ASSIGNMENT.
Where the line with "has width=875, height=1024." appears below, start writing out lines exactly, and finish with the line with "The height and width of the screenshot is (1000, 1000).", which is included; write out nothing else.

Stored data
= = =
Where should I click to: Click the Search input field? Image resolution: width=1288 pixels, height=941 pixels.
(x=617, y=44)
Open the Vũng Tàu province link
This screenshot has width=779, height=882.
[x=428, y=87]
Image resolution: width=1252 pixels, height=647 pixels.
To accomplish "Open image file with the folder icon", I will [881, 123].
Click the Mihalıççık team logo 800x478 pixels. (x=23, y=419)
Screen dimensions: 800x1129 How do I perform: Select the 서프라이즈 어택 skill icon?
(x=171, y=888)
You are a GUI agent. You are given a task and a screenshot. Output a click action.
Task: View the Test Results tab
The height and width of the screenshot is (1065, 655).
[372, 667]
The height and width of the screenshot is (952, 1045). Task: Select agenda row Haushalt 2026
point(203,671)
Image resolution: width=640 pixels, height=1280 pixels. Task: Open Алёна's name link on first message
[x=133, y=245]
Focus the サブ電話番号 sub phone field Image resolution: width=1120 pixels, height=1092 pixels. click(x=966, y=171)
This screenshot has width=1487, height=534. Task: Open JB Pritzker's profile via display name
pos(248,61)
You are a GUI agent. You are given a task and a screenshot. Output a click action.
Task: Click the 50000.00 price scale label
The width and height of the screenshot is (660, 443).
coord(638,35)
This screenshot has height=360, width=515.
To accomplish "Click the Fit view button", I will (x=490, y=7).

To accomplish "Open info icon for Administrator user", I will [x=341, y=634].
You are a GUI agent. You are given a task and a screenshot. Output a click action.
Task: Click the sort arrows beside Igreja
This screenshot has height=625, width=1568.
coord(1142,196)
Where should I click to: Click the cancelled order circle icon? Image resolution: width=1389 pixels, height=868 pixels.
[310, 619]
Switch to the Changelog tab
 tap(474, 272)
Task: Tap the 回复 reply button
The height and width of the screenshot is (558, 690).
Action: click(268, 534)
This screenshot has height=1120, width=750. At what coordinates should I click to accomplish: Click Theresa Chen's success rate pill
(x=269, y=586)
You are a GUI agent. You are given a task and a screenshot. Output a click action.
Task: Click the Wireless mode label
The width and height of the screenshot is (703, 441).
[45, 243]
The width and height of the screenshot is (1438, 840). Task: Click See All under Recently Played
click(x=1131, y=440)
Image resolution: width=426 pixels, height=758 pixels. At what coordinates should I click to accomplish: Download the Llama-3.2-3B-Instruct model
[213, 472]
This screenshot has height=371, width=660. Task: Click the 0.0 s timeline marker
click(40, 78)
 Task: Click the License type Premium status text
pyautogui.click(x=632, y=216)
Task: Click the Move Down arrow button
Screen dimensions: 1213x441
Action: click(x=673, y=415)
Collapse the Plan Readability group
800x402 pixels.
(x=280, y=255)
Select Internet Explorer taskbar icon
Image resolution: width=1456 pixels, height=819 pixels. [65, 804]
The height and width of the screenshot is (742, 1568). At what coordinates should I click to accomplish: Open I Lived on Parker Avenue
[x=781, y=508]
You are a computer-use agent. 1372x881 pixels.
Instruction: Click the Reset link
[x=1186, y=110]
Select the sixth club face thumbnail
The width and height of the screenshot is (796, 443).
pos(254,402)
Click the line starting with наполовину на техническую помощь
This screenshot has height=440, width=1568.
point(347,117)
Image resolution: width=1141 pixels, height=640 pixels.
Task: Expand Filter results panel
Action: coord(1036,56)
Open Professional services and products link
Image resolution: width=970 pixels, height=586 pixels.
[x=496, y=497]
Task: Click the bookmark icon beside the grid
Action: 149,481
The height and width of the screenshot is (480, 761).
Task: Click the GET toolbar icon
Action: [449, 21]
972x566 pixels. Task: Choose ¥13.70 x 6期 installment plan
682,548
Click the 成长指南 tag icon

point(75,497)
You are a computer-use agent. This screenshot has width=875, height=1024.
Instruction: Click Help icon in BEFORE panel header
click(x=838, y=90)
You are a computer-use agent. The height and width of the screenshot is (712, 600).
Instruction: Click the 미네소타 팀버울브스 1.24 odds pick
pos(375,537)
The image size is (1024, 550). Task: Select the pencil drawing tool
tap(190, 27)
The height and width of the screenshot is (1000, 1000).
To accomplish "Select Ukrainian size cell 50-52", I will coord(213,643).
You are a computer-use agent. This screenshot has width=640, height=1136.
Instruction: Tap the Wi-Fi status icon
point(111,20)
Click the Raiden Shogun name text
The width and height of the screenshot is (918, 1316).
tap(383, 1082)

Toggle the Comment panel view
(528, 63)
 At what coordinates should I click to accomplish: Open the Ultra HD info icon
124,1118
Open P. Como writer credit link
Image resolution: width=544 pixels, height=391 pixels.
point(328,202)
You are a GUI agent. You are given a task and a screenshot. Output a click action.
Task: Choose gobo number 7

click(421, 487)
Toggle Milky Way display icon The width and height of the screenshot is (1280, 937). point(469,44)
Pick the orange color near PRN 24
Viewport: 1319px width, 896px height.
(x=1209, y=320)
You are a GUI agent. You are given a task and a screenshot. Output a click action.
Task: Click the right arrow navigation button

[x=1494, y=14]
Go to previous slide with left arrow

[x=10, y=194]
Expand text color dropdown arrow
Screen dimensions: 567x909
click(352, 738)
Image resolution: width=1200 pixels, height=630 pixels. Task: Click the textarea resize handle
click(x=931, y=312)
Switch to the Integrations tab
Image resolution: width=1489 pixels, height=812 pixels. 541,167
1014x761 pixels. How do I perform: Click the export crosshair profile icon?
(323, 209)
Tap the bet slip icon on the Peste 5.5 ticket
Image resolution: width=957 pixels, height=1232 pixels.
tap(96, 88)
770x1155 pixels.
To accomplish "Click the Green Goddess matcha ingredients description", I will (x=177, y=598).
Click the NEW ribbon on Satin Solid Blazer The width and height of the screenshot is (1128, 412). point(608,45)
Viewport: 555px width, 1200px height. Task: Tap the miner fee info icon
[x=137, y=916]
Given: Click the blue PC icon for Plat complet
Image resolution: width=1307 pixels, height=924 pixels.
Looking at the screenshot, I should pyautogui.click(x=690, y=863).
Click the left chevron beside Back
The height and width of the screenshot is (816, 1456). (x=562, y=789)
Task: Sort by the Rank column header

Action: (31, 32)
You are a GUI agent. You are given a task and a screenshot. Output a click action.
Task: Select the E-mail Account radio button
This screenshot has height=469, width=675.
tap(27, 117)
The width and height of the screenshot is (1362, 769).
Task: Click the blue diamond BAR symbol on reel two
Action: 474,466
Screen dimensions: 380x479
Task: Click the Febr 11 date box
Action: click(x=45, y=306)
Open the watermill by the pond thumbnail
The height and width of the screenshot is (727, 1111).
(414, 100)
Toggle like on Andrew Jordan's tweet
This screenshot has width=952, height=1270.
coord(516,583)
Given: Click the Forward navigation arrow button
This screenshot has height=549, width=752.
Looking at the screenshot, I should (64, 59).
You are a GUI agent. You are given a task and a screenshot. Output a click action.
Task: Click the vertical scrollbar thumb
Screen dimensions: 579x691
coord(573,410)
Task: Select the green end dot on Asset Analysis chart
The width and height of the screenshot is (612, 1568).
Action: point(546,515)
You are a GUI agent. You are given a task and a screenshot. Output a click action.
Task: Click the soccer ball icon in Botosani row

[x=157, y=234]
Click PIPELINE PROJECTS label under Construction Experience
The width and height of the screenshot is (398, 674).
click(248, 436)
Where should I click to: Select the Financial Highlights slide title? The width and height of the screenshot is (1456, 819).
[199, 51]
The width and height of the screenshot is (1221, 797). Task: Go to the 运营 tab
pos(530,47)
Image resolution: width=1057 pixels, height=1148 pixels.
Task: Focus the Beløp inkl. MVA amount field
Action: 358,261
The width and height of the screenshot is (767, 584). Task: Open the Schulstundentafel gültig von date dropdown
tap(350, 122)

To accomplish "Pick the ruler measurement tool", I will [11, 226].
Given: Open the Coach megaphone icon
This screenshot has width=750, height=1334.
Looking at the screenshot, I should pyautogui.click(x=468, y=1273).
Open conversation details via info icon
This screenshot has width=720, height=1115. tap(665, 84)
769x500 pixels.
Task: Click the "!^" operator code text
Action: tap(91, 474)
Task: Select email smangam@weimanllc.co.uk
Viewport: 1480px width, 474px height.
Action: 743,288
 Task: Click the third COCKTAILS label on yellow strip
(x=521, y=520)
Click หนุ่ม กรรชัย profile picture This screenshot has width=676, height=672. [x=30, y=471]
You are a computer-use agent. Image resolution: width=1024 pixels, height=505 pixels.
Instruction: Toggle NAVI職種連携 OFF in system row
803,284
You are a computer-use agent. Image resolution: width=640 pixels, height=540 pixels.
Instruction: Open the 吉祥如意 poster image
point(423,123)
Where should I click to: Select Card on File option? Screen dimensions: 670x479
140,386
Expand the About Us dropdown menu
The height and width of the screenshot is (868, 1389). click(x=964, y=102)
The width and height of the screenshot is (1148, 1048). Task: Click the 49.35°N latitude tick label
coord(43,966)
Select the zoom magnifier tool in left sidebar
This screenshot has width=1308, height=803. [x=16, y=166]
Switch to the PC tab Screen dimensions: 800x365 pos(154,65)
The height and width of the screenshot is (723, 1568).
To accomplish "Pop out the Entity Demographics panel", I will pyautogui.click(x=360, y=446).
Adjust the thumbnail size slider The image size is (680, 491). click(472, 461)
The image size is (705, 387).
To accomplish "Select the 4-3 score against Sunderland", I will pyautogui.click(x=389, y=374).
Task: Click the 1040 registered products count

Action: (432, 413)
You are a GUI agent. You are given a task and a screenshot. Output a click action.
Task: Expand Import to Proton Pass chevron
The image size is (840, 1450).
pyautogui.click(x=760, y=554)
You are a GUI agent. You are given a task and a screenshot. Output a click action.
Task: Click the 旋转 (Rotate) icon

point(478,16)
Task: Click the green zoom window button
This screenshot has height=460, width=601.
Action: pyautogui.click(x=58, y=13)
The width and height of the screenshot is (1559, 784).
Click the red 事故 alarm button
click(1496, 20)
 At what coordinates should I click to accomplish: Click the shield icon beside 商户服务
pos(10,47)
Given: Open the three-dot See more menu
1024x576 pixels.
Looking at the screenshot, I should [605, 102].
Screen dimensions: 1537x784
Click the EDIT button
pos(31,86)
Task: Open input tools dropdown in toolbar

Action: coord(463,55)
= = =
SOLUTION TO THE EXERCISE.
You are a computer-use agent. This screenshot has width=875, height=1024.
Instruction: Click Help icon in BEFORE panel header
click(x=838, y=90)
You are a computer-use agent. The height and width of the screenshot is (712, 600).
Instruction: Click the 미네소타 팀버울브스 1.24 odds pick
pos(375,537)
The image size is (1024, 550). Task: Select the pencil drawing tool
tap(190, 27)
The height and width of the screenshot is (1000, 1000).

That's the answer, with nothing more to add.